Dataset extract
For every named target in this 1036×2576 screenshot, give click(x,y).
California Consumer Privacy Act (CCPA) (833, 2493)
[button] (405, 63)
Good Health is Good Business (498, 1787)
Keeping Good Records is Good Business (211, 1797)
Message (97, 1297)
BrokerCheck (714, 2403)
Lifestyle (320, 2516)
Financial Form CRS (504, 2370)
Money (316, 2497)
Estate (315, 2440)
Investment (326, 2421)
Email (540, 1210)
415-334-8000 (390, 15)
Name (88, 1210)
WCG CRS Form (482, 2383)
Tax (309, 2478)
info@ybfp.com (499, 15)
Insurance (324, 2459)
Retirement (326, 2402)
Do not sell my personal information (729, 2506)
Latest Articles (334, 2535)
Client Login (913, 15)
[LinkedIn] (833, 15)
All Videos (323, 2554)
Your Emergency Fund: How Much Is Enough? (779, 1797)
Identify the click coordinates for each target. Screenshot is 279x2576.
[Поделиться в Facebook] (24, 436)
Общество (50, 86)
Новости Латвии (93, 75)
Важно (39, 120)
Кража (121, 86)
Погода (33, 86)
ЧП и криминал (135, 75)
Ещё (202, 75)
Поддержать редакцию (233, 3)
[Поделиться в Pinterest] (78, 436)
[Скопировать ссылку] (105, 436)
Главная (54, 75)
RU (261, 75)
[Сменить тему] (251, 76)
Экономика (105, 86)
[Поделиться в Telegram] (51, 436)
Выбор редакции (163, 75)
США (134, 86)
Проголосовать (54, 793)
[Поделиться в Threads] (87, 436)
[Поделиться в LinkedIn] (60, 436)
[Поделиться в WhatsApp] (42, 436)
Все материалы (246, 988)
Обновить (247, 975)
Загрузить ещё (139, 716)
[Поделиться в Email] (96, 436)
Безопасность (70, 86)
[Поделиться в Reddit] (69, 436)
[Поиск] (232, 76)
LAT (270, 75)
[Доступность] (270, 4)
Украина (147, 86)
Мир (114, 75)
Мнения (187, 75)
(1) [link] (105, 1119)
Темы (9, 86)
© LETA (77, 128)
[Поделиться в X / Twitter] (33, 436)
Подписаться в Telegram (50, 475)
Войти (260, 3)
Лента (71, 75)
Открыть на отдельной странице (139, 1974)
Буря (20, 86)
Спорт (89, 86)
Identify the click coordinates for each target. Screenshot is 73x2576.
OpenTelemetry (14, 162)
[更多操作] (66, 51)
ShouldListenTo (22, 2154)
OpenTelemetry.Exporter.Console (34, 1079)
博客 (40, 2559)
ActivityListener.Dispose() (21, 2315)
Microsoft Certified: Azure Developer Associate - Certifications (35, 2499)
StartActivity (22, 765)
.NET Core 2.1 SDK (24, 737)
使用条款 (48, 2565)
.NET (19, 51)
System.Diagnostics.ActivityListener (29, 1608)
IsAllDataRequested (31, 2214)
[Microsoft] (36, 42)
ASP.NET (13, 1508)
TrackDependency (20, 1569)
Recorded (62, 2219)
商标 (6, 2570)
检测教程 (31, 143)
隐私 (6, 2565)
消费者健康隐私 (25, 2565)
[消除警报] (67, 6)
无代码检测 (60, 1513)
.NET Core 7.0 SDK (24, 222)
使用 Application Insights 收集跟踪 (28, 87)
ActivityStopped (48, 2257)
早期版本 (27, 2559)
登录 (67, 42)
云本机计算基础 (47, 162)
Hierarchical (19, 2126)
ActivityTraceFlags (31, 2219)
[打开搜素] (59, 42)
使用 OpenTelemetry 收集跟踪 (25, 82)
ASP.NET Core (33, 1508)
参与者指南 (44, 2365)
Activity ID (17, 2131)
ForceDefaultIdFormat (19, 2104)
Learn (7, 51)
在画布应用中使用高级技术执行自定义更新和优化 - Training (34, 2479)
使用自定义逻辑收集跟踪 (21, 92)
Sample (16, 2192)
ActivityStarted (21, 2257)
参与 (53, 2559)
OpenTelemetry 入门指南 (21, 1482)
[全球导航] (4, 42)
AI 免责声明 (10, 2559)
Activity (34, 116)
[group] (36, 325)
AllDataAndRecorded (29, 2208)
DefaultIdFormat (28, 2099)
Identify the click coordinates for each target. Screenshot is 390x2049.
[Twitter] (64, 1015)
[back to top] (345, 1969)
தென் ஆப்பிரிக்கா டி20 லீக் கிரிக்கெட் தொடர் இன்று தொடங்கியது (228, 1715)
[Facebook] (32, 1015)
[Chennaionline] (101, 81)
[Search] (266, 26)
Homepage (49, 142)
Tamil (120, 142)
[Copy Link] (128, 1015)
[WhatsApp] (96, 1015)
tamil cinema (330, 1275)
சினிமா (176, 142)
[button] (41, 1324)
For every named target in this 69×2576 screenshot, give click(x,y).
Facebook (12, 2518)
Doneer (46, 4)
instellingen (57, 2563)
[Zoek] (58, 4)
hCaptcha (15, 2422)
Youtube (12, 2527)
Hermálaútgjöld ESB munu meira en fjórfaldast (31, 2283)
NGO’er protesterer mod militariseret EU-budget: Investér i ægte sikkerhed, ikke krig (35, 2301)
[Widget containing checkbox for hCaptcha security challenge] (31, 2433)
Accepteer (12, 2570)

Directions
Output each line exactly, from the first line of the data down to the line that contains "Financial Form CRS (504, 2370)", both included.

Answer for this exercise
For every named target in this 1036×2576 screenshot, give click(x,y).
California Consumer Privacy Act (CCPA) (833, 2493)
[button] (405, 63)
Good Health is Good Business (498, 1787)
Keeping Good Records is Good Business (211, 1797)
Message (97, 1297)
BrokerCheck (714, 2403)
Lifestyle (320, 2516)
Financial Form CRS (504, 2370)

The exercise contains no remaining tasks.